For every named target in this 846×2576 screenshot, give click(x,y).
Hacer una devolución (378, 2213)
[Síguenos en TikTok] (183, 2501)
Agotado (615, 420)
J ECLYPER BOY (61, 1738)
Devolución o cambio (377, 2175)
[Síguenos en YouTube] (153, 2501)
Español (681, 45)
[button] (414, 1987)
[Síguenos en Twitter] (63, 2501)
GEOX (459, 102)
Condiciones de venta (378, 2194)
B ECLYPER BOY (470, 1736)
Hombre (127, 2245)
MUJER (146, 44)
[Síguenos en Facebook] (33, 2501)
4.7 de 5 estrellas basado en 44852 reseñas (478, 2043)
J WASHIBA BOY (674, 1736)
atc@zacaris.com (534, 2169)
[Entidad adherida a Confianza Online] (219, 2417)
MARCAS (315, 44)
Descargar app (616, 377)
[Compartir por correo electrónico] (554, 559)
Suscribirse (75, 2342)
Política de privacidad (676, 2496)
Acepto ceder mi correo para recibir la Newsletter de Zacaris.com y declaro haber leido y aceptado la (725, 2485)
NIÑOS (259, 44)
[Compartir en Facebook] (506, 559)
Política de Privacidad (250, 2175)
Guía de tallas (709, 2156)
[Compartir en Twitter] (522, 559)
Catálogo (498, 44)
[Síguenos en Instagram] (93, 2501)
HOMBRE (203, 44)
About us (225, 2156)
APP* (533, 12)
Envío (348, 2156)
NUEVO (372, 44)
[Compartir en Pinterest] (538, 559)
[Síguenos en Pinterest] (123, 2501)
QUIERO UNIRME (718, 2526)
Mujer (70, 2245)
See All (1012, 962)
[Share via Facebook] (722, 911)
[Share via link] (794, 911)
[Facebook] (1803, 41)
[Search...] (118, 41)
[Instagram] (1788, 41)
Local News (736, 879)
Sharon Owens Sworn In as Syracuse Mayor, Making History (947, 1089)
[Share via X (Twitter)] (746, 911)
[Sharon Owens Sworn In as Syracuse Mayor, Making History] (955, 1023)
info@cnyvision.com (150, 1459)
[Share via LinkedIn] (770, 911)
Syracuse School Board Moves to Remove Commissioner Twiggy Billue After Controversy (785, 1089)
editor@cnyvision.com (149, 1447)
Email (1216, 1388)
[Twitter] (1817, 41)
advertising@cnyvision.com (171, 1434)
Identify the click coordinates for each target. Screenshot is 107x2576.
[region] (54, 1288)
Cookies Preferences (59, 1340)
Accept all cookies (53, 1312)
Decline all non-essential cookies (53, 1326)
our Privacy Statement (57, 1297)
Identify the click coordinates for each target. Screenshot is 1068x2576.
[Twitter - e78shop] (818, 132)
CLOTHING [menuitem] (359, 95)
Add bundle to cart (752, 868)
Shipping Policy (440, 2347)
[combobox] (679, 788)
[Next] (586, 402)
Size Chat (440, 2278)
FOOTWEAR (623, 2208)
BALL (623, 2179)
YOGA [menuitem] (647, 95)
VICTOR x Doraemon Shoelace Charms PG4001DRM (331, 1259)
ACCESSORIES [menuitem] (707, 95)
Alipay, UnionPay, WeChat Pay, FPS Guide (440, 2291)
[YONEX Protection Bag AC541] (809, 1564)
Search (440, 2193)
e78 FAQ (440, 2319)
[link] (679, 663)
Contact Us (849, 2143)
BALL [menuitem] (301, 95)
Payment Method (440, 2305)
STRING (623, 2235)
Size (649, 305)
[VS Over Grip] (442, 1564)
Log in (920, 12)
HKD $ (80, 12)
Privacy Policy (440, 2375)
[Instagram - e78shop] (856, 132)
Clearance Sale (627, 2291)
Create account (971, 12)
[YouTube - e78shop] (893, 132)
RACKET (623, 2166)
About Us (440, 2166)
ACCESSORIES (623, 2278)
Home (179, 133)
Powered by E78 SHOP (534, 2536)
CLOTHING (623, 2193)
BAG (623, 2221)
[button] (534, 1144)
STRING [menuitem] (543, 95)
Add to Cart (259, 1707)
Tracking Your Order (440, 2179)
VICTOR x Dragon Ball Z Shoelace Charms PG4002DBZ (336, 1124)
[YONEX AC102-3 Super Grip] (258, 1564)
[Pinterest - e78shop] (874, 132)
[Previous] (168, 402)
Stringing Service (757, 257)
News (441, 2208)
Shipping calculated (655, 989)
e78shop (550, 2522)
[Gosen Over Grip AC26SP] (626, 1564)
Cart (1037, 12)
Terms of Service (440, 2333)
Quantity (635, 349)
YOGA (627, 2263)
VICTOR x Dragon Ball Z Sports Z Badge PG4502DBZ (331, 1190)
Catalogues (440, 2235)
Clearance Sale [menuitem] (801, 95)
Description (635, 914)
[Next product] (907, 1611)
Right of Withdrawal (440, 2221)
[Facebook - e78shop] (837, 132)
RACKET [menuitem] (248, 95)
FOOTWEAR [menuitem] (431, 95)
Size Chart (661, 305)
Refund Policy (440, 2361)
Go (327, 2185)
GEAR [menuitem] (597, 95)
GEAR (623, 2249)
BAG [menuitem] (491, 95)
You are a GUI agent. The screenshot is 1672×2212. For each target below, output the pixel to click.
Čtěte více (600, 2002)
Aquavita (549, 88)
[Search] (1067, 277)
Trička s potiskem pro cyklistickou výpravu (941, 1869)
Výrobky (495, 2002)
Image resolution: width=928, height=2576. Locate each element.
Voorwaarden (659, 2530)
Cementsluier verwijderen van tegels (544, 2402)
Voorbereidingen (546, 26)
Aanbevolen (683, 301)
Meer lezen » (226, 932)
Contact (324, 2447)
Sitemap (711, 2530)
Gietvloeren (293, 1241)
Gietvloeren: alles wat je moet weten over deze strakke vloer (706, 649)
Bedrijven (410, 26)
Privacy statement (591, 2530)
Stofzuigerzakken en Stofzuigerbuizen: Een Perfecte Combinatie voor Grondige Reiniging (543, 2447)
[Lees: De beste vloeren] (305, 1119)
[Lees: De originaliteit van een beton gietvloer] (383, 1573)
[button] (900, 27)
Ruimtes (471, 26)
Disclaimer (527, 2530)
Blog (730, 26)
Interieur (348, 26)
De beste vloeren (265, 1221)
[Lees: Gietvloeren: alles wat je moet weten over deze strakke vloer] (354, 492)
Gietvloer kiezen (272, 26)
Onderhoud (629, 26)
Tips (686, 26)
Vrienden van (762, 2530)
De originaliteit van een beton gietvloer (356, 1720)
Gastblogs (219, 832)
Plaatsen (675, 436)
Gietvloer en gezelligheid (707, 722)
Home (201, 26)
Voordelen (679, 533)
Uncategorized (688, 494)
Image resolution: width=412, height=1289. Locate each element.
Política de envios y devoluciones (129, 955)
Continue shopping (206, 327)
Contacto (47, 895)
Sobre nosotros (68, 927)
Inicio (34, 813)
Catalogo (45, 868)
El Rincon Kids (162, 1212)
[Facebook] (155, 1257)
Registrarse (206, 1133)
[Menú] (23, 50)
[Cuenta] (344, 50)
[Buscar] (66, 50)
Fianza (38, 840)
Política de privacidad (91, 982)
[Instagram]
----
WORK TASK:
Repeat word for word the lines above that run from the line containing "Alipay, UnionPay, WeChat" through the line containing "Catalogues (440, 2235)", both ends included, and nothing else.

OUTPUT:
Alipay, UnionPay, WeChat Pay, FPS Guide (440, 2291)
[YONEX Protection Bag AC541] (809, 1564)
Search (440, 2193)
e78 FAQ (440, 2319)
[link] (679, 663)
Contact Us (849, 2143)
BALL [menuitem] (301, 95)
Payment Method (440, 2305)
STRING (623, 2235)
Size (649, 305)
[VS Over Grip] (442, 1564)
Log in (920, 12)
HKD $ (80, 12)
Privacy Policy (440, 2375)
[Instagram - e78shop] (856, 132)
Clearance Sale (627, 2291)
Create account (971, 12)
[YouTube - e78shop] (893, 132)
RACKET (623, 2166)
About Us (440, 2166)
ACCESSORIES (623, 2278)
Home (179, 133)
Powered by E78 SHOP (534, 2536)
CLOTHING (623, 2193)
BAG (623, 2221)
[button] (534, 1144)
STRING [menuitem] (543, 95)
Add to Cart (259, 1707)
Tracking Your Order (440, 2179)
VICTOR x Dragon Ball Z Shoelace Charms PG4002DBZ (336, 1124)
[YONEX AC102-3 Super Grip] (258, 1564)
[Pinterest - e78shop] (874, 132)
[Previous] (168, 402)
Stringing Service (757, 257)
News (441, 2208)
Shipping calculated (655, 989)
e78shop (550, 2522)
[Gosen Over Grip AC26SP] (626, 1564)
Cart (1037, 12)
Terms of Service (440, 2333)
Quantity (635, 349)
YOGA (627, 2263)
VICTOR x Dragon Ball Z Sports Z Badge PG4502DBZ (331, 1190)
Catalogues (440, 2235)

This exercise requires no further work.